Activation of Rho/Rho-Associated Kinase Pathway Is Involved in the Induction of Vascular Fibrogenesis.

Abstract

56 Abnormal extracellular accumulation of collagens and reorganization of the contractile cytoskeleton network in the vascular smooth muscle cells are characteristic features of angiosclerosis and end-organ damage during cardiovascular diseases. Rho-associated kinase (ROCK) activation is a key factor controling myosin phosphoryation and thus, its availability to form stress fibers. We have found previously that vasoconstrictor agents, such as angiotensin II (Ang II) or endothelin-1 (ET-1) play a major role in the activation of collagen I gene expression and synthesis within blood vessels . In the present study we investigated whether ROCK activation is involved in the profibrotic action of these peptides. Experiments were performed in transgenic mice harboring the luciferase reporter gene under the control of the collagen I- chain α2 promoter. Bolus iv. administration of pressive doses of Ang II or ET-1 induced an early (1 h) two-fold increase of collagen I gene activity in aortas. Co-administration of Y-27632, a selective inhibitor of ROCK, blocked the vasoconstrictor peptide-induced collagen I gene activation. Similar effects were obtained in freshly isolated aortas in vitro: Y-27632 blunted the Ang II- and ET-1-induced collagen I gene activation and the clustering of contractile cytoskeleton as evidenced by immunicytochemistry and confocal microscopy.

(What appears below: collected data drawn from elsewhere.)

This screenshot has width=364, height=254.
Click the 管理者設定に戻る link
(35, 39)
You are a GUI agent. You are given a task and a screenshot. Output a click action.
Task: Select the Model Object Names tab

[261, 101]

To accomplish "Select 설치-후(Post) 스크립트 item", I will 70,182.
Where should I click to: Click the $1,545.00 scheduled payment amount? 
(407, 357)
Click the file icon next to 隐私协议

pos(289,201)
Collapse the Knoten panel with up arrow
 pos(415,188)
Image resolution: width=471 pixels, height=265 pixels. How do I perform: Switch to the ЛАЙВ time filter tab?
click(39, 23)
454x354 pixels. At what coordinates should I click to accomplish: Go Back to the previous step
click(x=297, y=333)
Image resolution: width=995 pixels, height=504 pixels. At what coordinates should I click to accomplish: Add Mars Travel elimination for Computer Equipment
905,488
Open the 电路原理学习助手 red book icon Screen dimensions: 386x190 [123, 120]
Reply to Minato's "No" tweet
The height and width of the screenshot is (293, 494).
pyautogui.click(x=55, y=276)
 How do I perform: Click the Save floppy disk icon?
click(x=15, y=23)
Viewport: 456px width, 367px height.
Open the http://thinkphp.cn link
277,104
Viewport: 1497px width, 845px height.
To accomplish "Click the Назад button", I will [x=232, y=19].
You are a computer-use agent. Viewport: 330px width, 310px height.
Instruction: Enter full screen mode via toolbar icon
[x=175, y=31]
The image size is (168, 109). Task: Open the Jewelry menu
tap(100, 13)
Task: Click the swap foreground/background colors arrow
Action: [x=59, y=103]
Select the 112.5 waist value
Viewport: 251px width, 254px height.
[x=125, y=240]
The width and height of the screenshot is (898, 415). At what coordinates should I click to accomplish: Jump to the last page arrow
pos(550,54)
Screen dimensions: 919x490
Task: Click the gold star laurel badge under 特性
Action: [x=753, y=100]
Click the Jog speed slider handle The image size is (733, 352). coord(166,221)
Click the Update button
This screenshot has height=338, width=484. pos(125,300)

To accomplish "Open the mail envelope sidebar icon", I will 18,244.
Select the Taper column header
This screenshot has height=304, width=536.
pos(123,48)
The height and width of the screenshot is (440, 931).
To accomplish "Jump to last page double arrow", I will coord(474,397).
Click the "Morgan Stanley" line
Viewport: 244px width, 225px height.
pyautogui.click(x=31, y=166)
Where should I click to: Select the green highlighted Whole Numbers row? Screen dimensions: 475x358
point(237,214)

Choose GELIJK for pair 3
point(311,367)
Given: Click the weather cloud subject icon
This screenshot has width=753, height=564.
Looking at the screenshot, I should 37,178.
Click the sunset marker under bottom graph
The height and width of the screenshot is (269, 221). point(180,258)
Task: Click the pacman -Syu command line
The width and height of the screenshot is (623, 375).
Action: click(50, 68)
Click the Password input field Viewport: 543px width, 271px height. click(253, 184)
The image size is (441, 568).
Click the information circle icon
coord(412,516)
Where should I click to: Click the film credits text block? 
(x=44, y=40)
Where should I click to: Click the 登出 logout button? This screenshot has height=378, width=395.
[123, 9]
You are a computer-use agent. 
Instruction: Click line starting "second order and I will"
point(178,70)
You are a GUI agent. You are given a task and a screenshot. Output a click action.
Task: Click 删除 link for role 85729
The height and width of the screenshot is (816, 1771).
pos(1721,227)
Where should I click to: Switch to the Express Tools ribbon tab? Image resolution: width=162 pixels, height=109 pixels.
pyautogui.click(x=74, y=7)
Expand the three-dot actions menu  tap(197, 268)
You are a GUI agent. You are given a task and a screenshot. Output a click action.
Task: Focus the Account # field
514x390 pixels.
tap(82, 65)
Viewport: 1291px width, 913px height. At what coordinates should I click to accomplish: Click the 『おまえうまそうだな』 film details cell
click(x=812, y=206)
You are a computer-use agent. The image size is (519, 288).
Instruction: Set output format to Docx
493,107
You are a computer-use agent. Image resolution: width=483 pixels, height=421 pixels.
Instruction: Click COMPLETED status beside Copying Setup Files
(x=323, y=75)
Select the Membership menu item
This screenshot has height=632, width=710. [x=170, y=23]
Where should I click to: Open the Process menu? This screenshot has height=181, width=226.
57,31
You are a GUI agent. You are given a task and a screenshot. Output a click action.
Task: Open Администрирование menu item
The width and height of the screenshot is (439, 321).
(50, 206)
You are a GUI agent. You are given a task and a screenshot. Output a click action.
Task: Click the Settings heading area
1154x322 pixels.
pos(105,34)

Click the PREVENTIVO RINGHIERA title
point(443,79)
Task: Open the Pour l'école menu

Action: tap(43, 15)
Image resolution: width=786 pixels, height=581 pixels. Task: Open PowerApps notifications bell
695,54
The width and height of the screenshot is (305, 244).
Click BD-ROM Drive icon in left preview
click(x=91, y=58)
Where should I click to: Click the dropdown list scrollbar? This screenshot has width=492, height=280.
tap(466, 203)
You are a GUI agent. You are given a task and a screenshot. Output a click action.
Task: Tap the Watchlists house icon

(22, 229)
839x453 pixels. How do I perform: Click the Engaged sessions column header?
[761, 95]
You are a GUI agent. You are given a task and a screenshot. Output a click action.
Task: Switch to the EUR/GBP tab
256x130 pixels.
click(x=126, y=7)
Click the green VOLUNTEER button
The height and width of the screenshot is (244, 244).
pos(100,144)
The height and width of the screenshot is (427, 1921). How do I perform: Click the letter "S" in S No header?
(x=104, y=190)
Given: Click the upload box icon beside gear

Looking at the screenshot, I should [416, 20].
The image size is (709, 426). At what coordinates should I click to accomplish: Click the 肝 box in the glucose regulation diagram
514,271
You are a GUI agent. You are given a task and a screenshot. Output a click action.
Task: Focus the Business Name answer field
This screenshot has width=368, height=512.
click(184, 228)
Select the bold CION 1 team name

Cytochalasin D, a potent inhibitor of actin polymerization also prevented the effect of Ang II and ET-1 on collagen I gene. In addition, aortic smooth muscle cells transfected with a constitutively active ROCK exhibited a two-fold increase in collagen I gene activity vs. control. These data suggest that ROCK is a major intracellular signaling pathway required for the early in vivo activation of collagen I gene induced by vasoactive peptides such as Ang II and ET-1 within the vasculature. It would be interesting to pursue in chronic studies whether ROCK inhibitors can be effeciently used as drugs against the development of vascular fibrogenesis.